Quotes by Baltasar Gracian
- Work is the price which is paid for reputation.
- A bad manner spoils everything, even reason and justice; a good one supplies everything, gilds a No, sweetens a truth, and adds a touch of beauty to old age itself.
- When desire dies, fear is born.
- Without courage, wisdom bears no fruit.
- Don't take the wrong side of an argument just because your opponent has taken the right side.
- Evil report carries further than any applause.
- We often have to put up with most from those on whom we most depend.
- A beautiful woman should break her mirror early.
- A man of honour should never forget what he is because he sees what others are.
- A single lie destroys a whole reputation of integrity.
- Advice is sometimes transmitted more successfully through a joke than grave teaching.
- Better mad with the rest of the world than wise alone.
- Aspire rather to be a hero than merely appear one.
- At twenty a man is a peacock, at thirty a lion, at forty a camel, at fifty a serpent, at sixty a dog, at seventy an ape, at eighty a nothing at all.
- Attempt easy tasks as if they were difficult, and difficult as if they were easy; in the one case that confidence may not fall asleep, in the other that it may not be dismayed.
- Be content to act, and leave the talking to others.
- Begin with another's to end with your own.
- Don't show off every day, or you'll stop surprising people. There must always be some novelty left over. The person who displays a little more of it each day keeps up expectations, and no one ever discovers the limits of his talent.
- True knowledge lies in knowing how to live.
- Even knowledge has to be in the fashion, and where it is not, it is wise to affect ignorance.
- A wise man gets more use from his enemies than a fool from his friends.
- Fortunate people often have very favorable beginnings and very tragic endings. What matters isn't being applauded when you arrive - for that is common - but being missed when you leave.
- Fortune pays you sometimes for the intensity of her favors by the shortness of their duration. She soon tires of carrying any one long on her shoulders.
- Friendship multiplies the good of life and divides the evil.
- Great ability develops and reveals itself increasingly with every new assignment.
- Have friends. 'Tis a second existence.
- He that can live alone resembles the brute beast in nothing, the sage in much, and God in everything.
- He that communicates his secret to another makes himself that other's slave.
- He that has satisfied his thirst turns his back on the well.
- Hope has a good memory, gratitude a bad one.
- Hope is a great falsifier. Let good judgment keep her in check.
- I strive to be brief, and I become obscure.
- It is a great piece of skill to know how to guide your luck even while waiting for it.
- It is better to have too much courtesy than too little, provided you are not equally courteous to all, for that would be injustice.
- Dreams will get you nowhere, a good kick in the pants will take you a long way.
- Never do anything when you are in a temper, for you will do everything wrong.
- Those who insist on the dignity of their office show they have not deserved it.
- Things do not pass for what they are, but for what they seem. Most things are judged by their jackets.
- There is none who cannot teach somebody something, and there is none so excellent but he is excelled.

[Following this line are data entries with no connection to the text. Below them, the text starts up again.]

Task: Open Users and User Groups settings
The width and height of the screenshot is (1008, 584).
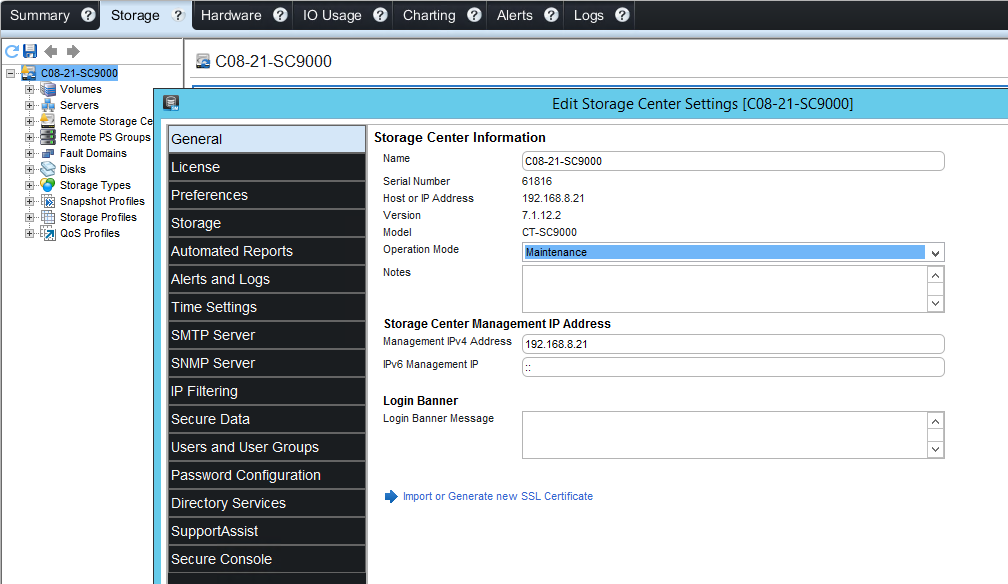Action: click(245, 447)
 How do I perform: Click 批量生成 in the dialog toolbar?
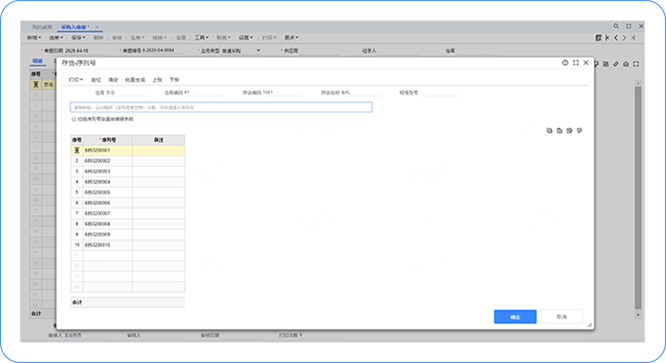tap(135, 80)
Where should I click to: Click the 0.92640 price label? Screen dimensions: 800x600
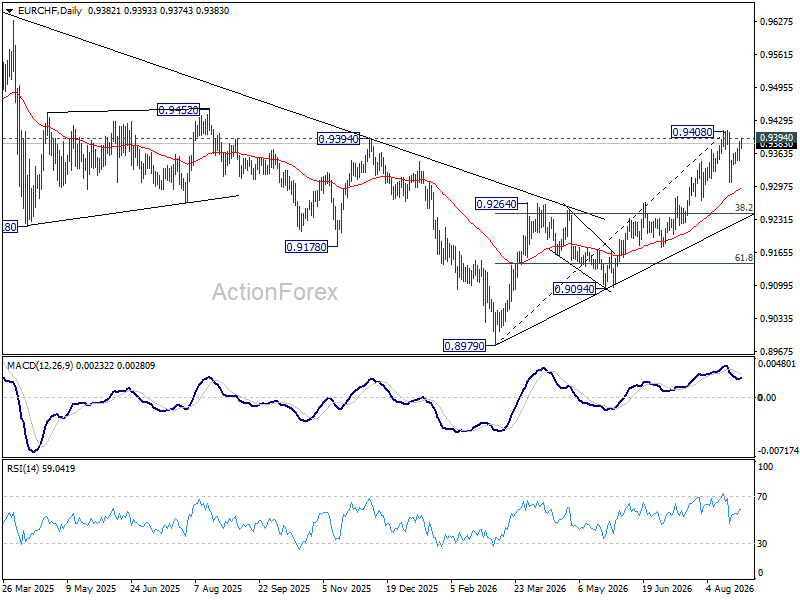[x=496, y=204]
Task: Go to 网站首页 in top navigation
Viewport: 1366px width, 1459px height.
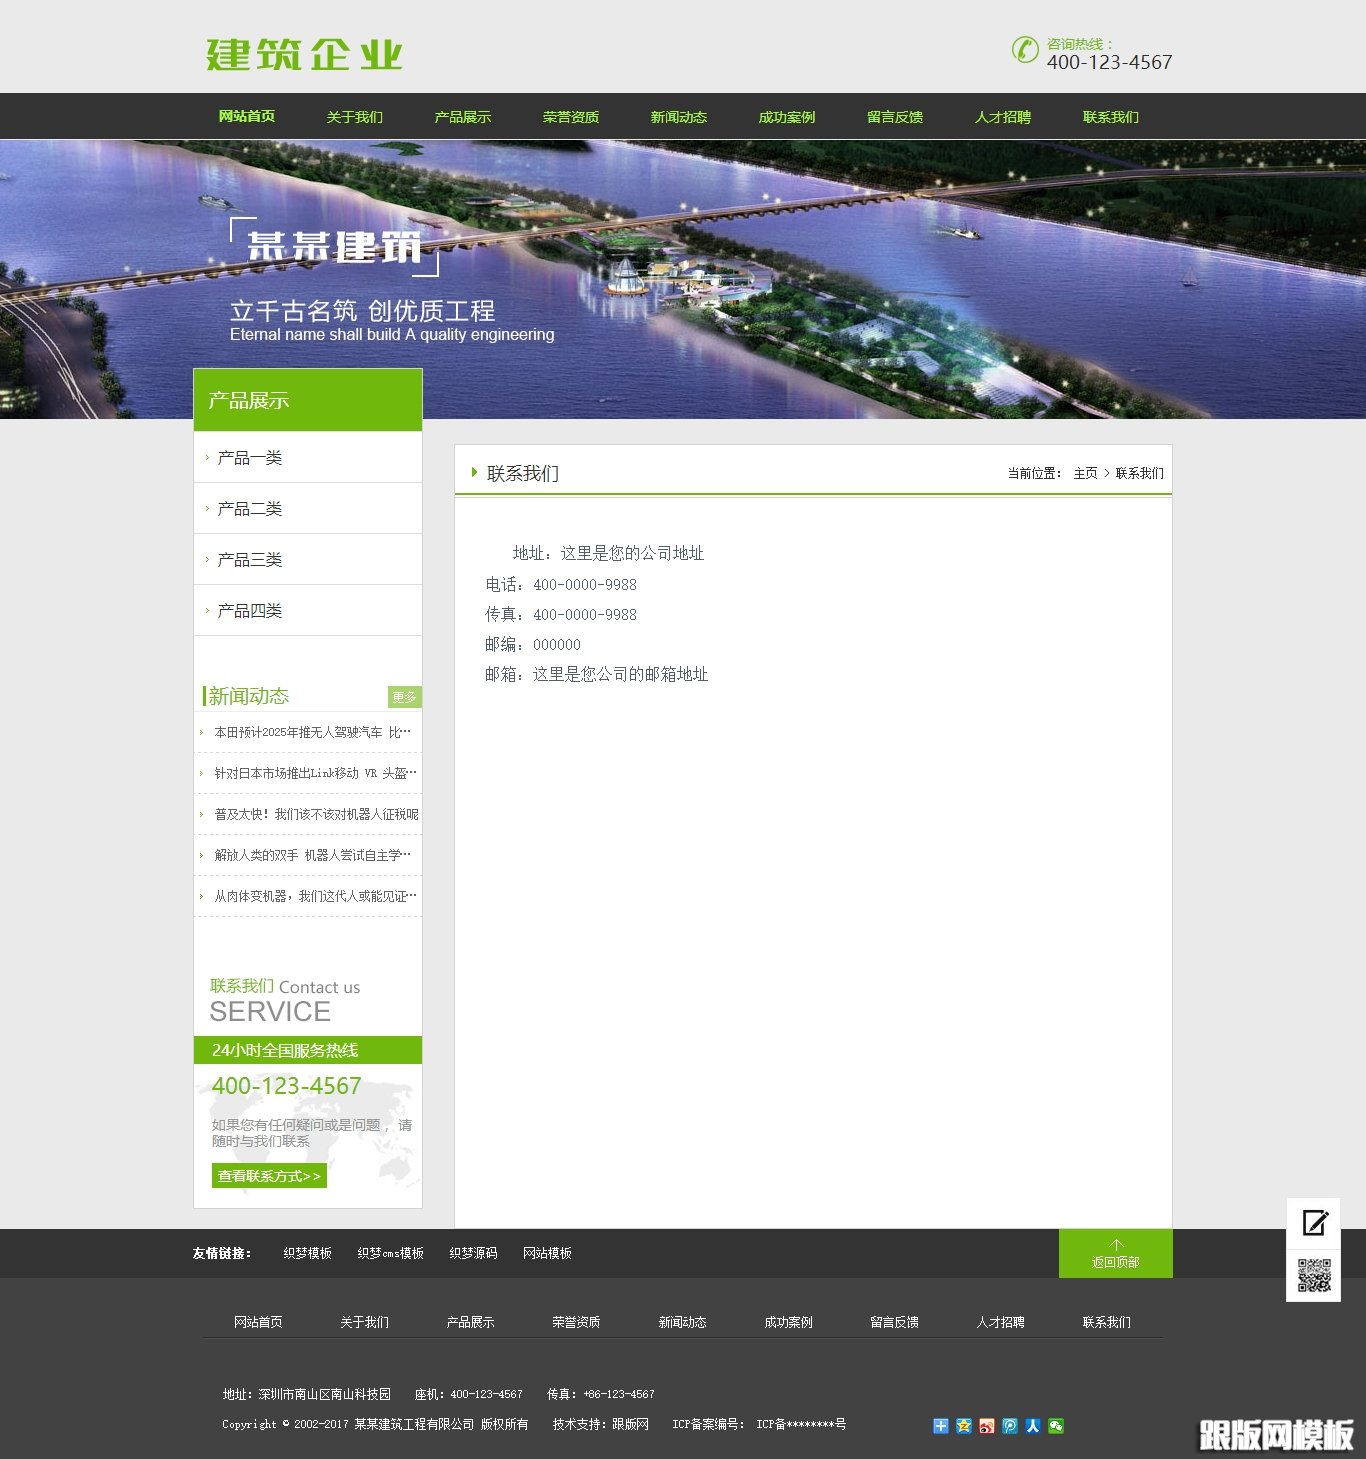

- There is always time to add a word, never to withdraw one.
- The wise does at once what the fool does at last.
- The things we remember best are those better forgotten.

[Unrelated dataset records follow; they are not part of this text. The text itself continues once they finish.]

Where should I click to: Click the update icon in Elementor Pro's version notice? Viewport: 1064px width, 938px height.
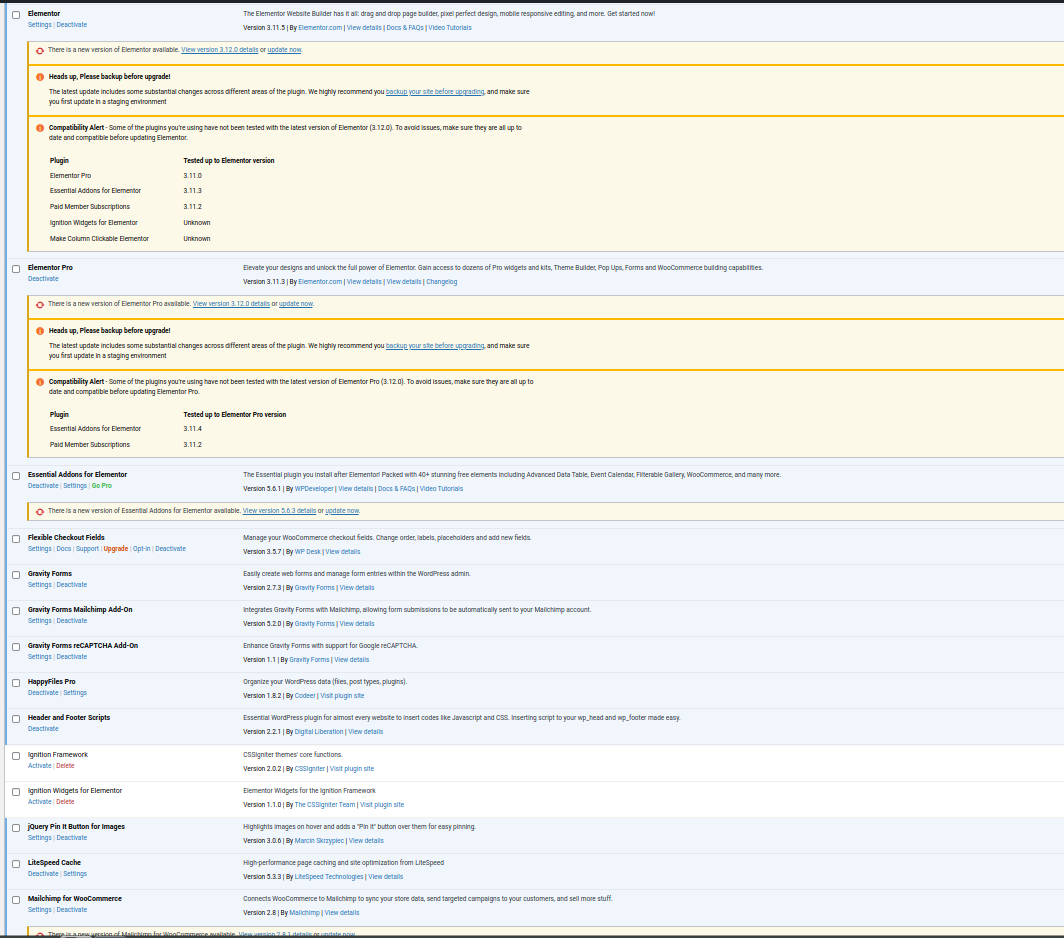(x=40, y=304)
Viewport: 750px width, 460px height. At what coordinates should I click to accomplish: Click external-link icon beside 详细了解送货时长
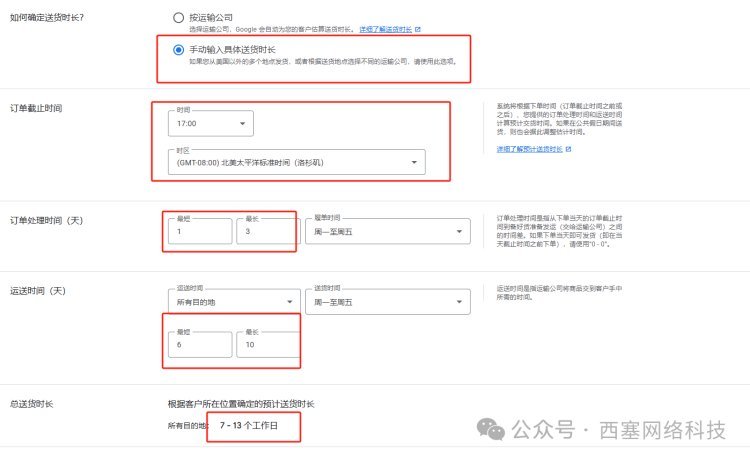418,30
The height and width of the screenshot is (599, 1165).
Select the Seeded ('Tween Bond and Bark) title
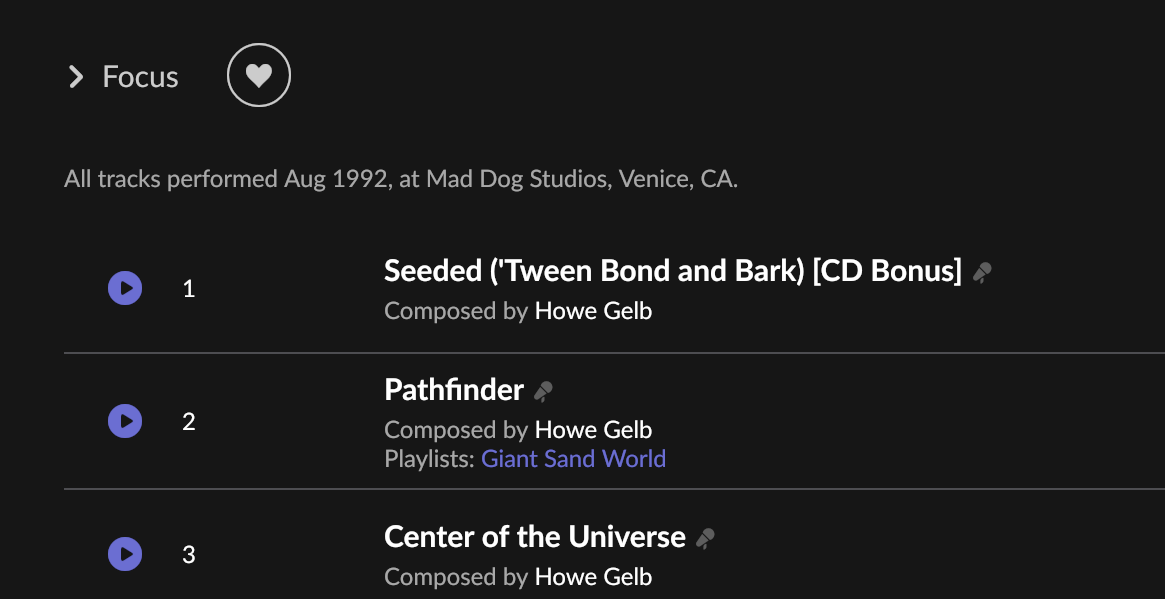click(x=672, y=271)
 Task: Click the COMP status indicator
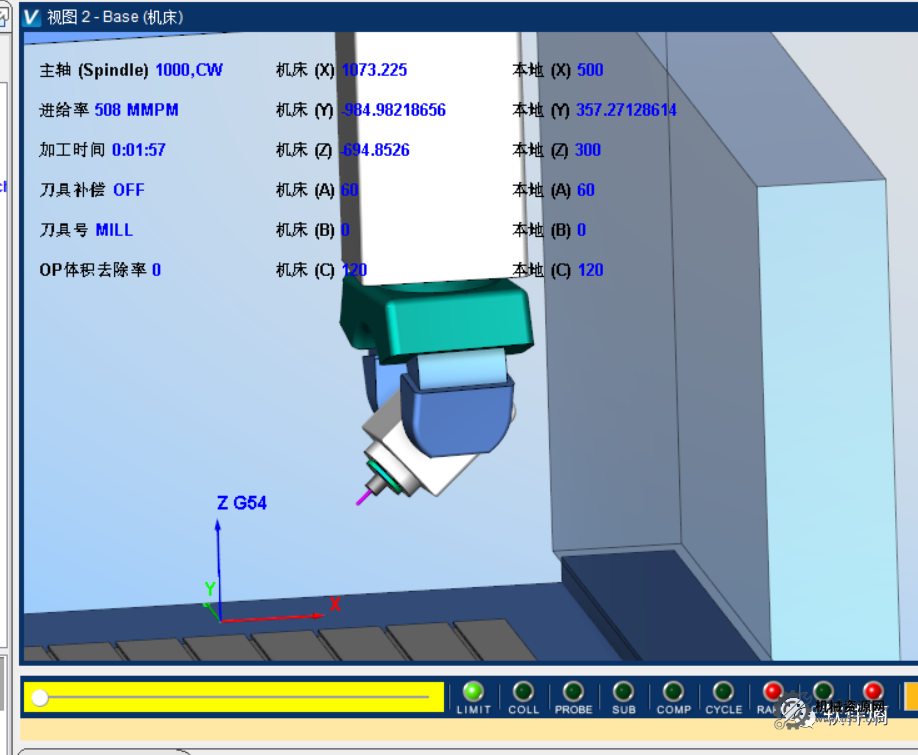(x=673, y=691)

- The envious die not once, but as oft as the envied win applause.
- Respect yourself if you would have others respect you.

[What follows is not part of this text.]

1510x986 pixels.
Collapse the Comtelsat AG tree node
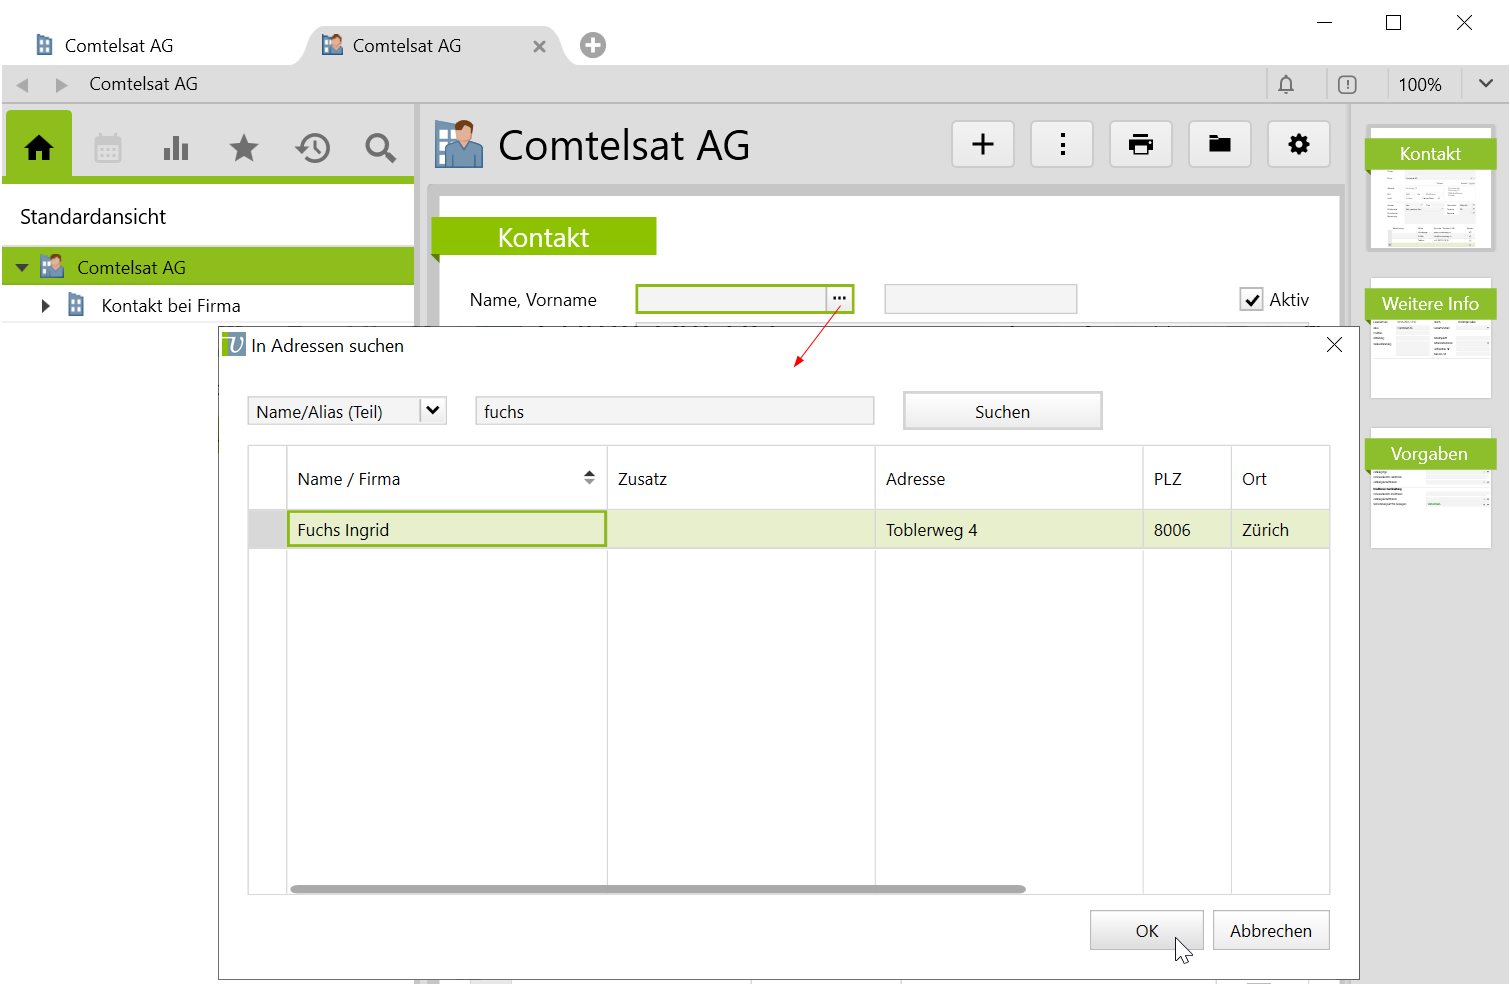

- Quit while you're ahead. All the best gamblers do.
- One must pass through the circumference of time before arriving at the center of opportunity.
- To be at ease is better than to be at business. Nothing really belongs to us but time, which even he has who has nothing else.
- Never have a companion that casts you in the shade.
- Many have had their greatness made for them by their enemies.
- Never contend with a man who has nothing to lose.
- Nature scarcely ever gives us the very best; for that we must have recourse to art.
- True friendship multiplies the good in life and divides its evils. Strive to have friends, for life without friends is like life on a desert island... to find one real friend in a lifetime is good fortune; to keep him is a blessing.
- Luck can be assisted. It is not all chance with the wise.
- Always leave something to wish for; otherwise you will be miserable from your very happiness.
- Let the first impulse pass, wait for the second.
- Let him that hath no power of patience retire within himself, though even there he will have to put up with himself.
- Know or listen to those who know.
- It is good to vary in order that you may frustrate the curious, especially those who envy you.
- It is better to sleep on things beforehand than lie awake about them afterwards.
- Never open the door to a lesser evil, for other and greater ones invariably slink in after it.
- Little said is soon amended. There is always time to add a word, never to withdraw one.
- To oblige persons often costs little and helps much.
- To equal a predecessor, one must have twice they worth.